By Hilarie M. Sheets
Reporting from San Francisco
- Published April 4, 2025 Updated April 5, 2025 - NY Times
As the artist’s posthumous retrospective opens at SFMOMA, a reporter visits her family home and studio in Noe Valley, the center of her pioneering sculpture practice.
If you passed through the unlocked gate and rambling garden into Ruth Asawa’s Noe Valley home between 1966 and 2000, the 5-foot-tall Japanese American artist would likely have persuaded you to lie down on the kitchen table or living room floor and let her cover your face in plaster. Ethereal clusters of her undulating, looped-wire sculptures would have dangled from the rafters of the cathedral ceiling while her six children, and later 10 grandchildren, ran underfoot.
“Ruthie could get people to do very bizarre things — because to have your face cast is a completely intimate act,” said Addie Lanier, one of Asawa’s five surviving children. Addie’s son, Henry Weverka, who also had his hands and feet cast by his grandmother throughout childhood, and now oversees her estate, added, “She said she liked capturing a moment in time.”
In the last 35 years of the 20th century, inspired by a Life magazine essay picturing Roman masks and busts, Asawa cast the faces of at least 600 people. They included neighborhood children as well as her mentor, the visionary architect Buckminster Fuller, an influential teacher at Black Mountain College in North Carolina in the late 1940s and Albert Lanier, the 5-foot-8 architecture student from Georgia whom she met and married while studying there. Asawa, who died in 2013 at age 87, hung her ever-expanding constellation of life masks on the ceder-shingled facade of their Arts & Crafts style home in a dramatically inclusive gesture of welcome.

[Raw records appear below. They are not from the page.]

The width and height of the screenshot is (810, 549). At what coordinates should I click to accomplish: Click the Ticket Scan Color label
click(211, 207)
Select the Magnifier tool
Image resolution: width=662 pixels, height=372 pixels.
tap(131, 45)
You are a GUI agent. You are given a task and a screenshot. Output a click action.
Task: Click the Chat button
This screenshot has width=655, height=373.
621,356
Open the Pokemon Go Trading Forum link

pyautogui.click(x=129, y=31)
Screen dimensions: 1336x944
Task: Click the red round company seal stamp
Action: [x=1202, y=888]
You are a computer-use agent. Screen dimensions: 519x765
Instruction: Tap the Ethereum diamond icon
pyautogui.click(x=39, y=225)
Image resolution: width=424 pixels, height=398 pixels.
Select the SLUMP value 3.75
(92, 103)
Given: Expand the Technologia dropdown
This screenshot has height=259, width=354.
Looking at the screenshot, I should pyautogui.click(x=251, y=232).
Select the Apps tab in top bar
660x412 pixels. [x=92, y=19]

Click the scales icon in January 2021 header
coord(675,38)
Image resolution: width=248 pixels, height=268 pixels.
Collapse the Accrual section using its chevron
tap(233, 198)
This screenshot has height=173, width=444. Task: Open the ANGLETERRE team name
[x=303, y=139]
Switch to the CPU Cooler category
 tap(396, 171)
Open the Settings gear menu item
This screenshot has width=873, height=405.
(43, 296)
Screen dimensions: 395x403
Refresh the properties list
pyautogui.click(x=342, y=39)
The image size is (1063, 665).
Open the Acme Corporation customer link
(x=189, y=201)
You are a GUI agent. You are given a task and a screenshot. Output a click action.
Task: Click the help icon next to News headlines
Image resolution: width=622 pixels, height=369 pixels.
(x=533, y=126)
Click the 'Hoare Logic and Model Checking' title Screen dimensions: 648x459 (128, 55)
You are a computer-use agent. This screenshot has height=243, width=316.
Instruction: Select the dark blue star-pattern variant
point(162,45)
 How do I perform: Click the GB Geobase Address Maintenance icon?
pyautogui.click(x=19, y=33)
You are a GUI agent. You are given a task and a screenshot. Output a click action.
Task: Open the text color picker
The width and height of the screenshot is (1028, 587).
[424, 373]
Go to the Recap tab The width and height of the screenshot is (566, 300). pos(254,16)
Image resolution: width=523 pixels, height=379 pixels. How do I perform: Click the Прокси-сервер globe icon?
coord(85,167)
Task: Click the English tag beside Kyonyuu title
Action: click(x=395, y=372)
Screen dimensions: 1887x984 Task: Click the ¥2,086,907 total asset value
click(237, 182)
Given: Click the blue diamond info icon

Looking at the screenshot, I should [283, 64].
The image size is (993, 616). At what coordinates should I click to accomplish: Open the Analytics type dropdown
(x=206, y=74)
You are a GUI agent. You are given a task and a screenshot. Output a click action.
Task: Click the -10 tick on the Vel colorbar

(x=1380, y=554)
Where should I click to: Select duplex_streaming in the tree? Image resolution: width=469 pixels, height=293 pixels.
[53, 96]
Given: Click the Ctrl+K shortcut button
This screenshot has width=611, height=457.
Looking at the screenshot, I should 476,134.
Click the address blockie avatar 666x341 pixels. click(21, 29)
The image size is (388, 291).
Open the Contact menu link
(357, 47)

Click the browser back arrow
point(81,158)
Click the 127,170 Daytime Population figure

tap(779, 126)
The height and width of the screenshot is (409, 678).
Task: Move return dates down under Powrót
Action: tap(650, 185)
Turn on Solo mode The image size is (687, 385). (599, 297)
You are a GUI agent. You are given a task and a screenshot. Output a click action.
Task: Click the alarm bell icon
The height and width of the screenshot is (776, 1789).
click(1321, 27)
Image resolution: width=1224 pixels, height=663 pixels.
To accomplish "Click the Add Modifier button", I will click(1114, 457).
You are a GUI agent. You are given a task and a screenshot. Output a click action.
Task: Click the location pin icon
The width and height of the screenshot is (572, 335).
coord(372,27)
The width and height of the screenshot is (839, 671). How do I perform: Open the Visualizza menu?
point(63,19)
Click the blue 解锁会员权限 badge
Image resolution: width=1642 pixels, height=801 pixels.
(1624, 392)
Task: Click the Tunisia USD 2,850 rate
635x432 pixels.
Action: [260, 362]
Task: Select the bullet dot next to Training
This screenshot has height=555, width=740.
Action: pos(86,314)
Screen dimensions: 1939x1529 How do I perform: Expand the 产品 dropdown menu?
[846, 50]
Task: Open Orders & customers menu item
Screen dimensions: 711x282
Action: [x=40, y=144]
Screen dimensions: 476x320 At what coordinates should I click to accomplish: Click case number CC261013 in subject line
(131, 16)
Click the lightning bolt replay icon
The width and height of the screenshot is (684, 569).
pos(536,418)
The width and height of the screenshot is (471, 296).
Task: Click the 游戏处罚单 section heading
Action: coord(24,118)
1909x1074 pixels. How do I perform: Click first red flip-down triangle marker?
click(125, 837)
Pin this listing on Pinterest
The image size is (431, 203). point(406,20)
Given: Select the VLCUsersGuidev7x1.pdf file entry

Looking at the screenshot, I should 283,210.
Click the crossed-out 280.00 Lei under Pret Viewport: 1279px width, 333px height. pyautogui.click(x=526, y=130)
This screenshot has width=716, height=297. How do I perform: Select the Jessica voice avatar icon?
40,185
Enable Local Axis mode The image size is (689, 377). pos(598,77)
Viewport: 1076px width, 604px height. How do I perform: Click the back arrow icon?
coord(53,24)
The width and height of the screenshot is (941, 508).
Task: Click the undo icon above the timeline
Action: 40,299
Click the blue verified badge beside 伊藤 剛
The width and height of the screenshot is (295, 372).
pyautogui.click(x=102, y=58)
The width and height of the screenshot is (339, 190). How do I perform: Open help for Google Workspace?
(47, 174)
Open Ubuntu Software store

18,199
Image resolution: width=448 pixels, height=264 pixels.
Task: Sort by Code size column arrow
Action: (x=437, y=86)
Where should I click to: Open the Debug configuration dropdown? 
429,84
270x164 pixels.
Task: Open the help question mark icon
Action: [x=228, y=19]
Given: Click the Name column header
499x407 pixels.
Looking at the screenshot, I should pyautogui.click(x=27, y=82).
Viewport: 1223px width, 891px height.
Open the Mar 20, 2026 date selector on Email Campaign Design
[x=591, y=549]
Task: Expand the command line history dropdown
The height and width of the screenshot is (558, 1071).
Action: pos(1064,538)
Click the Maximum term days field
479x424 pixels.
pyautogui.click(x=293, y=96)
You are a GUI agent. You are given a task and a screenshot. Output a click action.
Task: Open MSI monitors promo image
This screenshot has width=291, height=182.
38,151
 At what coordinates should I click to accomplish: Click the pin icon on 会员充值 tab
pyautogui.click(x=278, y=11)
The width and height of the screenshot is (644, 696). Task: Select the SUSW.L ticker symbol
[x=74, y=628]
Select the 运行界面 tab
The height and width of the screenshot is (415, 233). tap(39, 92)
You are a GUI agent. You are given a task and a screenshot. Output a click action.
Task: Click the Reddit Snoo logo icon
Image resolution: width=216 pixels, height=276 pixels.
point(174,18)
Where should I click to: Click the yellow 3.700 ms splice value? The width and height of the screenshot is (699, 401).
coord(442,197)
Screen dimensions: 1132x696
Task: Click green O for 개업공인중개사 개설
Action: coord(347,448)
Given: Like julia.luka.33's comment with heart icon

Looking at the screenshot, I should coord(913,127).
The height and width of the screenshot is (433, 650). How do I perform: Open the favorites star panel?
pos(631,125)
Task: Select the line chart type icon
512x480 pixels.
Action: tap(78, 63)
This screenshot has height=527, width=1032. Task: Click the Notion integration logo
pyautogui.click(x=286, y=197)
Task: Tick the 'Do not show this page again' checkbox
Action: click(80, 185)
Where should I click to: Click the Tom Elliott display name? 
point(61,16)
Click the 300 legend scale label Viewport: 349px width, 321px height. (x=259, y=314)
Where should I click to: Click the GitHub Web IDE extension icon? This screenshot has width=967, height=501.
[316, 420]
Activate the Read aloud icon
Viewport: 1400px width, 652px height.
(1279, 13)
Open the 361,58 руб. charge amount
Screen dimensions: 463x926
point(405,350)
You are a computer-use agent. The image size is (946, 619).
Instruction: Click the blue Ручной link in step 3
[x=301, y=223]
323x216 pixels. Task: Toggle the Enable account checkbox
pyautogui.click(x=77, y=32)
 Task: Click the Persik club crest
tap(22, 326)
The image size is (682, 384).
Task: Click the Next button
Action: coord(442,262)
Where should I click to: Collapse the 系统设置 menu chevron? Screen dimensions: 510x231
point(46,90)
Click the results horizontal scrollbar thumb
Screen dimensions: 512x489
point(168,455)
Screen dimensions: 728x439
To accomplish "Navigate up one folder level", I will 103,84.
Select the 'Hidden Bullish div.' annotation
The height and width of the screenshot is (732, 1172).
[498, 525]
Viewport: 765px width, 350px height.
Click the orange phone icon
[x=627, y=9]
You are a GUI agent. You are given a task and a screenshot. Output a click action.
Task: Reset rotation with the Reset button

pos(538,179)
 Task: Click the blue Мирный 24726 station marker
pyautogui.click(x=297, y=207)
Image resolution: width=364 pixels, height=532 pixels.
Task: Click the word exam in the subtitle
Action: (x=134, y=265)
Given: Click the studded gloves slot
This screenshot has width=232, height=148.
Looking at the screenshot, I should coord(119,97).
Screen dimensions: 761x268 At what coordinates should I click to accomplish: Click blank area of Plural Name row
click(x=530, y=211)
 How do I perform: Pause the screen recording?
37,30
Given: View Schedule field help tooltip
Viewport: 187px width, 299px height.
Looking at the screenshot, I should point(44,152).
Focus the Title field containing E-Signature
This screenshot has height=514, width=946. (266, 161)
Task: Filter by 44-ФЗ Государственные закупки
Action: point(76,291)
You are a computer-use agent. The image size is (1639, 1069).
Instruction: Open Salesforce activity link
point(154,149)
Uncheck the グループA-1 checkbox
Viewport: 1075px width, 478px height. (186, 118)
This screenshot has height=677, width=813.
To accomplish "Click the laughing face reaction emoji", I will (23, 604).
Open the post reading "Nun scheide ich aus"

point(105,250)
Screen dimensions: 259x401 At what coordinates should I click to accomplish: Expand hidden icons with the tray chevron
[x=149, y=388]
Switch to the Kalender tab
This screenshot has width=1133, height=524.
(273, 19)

“If she asked you to do something, no one ever said no,” said Andrea Jepson, Asawa’s former neighbor who let the artist cast her whole body shortly after giving birth in 1967 as the model for “Andrea,” a bronze mermaid fountain in San Francisco’s Ghirardelli Square. Jepson recalls the house being “filled with other people all the time. Nothing was compartmentalized.”
On the eve of Asawa’s first posthumous retrospective, opening April 5 at the San Francisco Museum of Modern Art, Addie and Henry joined Paul Lanier, Asawa’s youngest child, who now lives in the family home, for a personal tour of Asawa’s creative universe, where artmaking, family life and community activism flowed together. The house is nested within a garden created by Albert.